● **Page extract**:
════
# Relocating to Philippines from UK



## Crash888 (18 d ago)

Apologies if I am posting this in the wrong place, have only just joined.

I am looking to relocate to the Philippines via SRRV route. I have spent two years researching and feel that I am reasonably well informed on some issues but very green on others. I am an accountant by profession and have now retired, am 57.

I am comfortable financially to be able to relocate but I would ideally like to make contact with someone who has already been through relocation from U.K. to Philippines and who has lived there for some time already.

I am looking into initially buying a condo unit and then transferring to a 25+25 year lease. If someone is interested in sharing their valuable advice and experience and guiding me through the process I would happily find some way to recompense you for your time and effort.

Alternatively, if someone could point me in the right direction of a professional service (like a one-stop shop) that specialises in this I would be most grateful.

Thank you
James


----------



## Gary D (Oct 28, 2013)

Crash888 said:


> Apologies if I am posting this in the wrong place, have only just joined.
> 
> I am looking to relocate to the Philippines via SRRV route. I have spent two years researching and feel that I am reasonably well informed on some issues but very green on others. I am an accountant by profession and have now retired, am 57.
> 
> ...


The PRA have their own agents who will lead you through the who process and free of charge. Have you ever been to the Philippines, if not come here and spend a bit of time trying different areas to get a hang on the country and where you think you would be happy. Do you have medical issue so need to be near a good hospital, near and airport, city life or in the provinces.etc.


----------



## Lunkan (Aug 28, 2020)

Gary is from UK and know much. (Gary wrote during I wrote 

One thing I know though 
You are aiming at lease land. Better RENT the condo of several reasons. One is it can be hard to sell it for ok price in many places.


----------



## Crash888 (18 d ago)
════
● **Material provided**:
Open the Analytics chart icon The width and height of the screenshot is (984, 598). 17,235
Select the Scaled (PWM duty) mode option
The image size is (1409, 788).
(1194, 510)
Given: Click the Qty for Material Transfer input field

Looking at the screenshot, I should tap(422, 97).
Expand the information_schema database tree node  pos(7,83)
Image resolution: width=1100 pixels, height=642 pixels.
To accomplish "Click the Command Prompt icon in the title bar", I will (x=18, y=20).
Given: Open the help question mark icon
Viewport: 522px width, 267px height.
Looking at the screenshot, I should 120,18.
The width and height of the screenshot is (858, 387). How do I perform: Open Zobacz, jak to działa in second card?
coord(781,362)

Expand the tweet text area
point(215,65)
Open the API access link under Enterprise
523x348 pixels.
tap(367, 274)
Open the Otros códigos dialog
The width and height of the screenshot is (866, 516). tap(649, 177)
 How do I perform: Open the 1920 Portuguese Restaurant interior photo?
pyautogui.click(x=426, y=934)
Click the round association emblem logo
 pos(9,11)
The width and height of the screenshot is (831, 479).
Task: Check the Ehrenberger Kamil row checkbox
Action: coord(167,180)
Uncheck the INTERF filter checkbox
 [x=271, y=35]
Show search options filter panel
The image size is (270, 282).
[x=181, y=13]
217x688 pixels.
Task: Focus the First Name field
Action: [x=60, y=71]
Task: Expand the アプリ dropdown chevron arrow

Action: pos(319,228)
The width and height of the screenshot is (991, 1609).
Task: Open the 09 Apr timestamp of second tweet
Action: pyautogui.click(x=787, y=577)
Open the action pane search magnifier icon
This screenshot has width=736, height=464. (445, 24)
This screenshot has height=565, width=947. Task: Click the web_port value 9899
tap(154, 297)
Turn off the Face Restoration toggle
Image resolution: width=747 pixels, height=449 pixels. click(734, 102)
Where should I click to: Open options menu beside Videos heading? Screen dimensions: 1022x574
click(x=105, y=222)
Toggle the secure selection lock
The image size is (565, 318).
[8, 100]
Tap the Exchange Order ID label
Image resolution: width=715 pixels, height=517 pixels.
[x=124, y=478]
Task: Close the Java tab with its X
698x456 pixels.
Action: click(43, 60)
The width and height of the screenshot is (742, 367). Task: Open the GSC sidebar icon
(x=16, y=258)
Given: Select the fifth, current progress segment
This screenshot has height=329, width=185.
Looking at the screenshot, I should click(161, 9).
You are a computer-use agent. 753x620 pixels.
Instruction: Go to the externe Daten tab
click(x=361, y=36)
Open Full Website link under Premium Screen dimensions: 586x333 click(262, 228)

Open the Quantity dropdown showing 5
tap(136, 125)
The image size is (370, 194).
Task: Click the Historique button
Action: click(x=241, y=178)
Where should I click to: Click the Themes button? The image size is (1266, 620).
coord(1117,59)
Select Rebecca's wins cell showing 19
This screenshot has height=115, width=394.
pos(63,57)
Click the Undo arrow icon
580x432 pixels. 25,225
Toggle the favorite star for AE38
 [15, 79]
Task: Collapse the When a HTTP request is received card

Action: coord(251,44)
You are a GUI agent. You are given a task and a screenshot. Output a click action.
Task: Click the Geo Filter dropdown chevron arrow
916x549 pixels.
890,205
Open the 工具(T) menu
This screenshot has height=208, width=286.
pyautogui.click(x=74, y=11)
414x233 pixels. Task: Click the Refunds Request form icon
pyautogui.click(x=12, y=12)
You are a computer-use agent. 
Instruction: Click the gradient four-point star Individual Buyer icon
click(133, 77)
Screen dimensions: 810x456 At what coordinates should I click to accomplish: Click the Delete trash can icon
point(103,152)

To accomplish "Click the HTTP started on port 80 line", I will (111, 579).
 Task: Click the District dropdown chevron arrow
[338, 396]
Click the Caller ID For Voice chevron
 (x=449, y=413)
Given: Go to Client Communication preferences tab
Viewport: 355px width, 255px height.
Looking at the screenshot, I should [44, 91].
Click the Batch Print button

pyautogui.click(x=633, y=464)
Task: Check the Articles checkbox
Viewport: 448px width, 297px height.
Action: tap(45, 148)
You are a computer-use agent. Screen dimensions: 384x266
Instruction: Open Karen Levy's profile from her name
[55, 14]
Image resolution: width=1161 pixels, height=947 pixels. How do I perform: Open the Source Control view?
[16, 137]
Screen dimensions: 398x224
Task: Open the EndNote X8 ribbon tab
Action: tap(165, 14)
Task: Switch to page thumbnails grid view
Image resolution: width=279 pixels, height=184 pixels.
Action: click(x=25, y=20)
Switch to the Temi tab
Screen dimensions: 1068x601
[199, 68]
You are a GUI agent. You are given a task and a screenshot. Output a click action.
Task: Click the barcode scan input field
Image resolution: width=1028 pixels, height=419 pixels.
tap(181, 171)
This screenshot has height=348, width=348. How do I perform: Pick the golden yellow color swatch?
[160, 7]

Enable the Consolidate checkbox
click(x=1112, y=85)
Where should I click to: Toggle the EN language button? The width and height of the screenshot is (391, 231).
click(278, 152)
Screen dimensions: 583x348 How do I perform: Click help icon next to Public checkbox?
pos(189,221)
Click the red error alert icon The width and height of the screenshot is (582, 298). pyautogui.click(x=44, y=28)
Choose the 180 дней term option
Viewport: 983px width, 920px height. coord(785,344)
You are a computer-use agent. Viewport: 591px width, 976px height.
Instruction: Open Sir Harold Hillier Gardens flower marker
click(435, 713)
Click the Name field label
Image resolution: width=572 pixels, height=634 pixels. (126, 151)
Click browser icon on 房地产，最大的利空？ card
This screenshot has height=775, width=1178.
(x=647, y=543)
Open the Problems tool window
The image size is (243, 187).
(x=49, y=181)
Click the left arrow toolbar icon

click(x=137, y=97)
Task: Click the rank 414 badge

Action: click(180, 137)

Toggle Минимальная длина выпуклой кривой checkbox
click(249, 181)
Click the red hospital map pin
════
● **Required work**: Duplicate the part of the forum thread on relocating from the UK to the Philippines between "# Relocating to" and "time and effort.", inclusive. The records have no connection to the text.

● **Solution for this exercise**:
# Relocating to Philippines from UK



## Crash888 (18 d ago)

Apologies if I am posting this in the wrong place, have only just joined.

I am looking to relocate to the Philippines via SRRV route. I have spent two years researching and feel that I am reasonably well informed on some issues but very green on others. I am an accountant by profession and have now retired, am 57.

I am comfortable financially to be able to relocate but I would ideally like to make contact with someone who has already been through relocation from U.K. to Philippines and who has lived there for some time already.

I am looking into initially buying a condo unit and then transferring to a 25+25 year lease. If someone is interested in sharing their valuable advice and experience and guiding me through the process I would happily find some way to recompense you for your time and effort.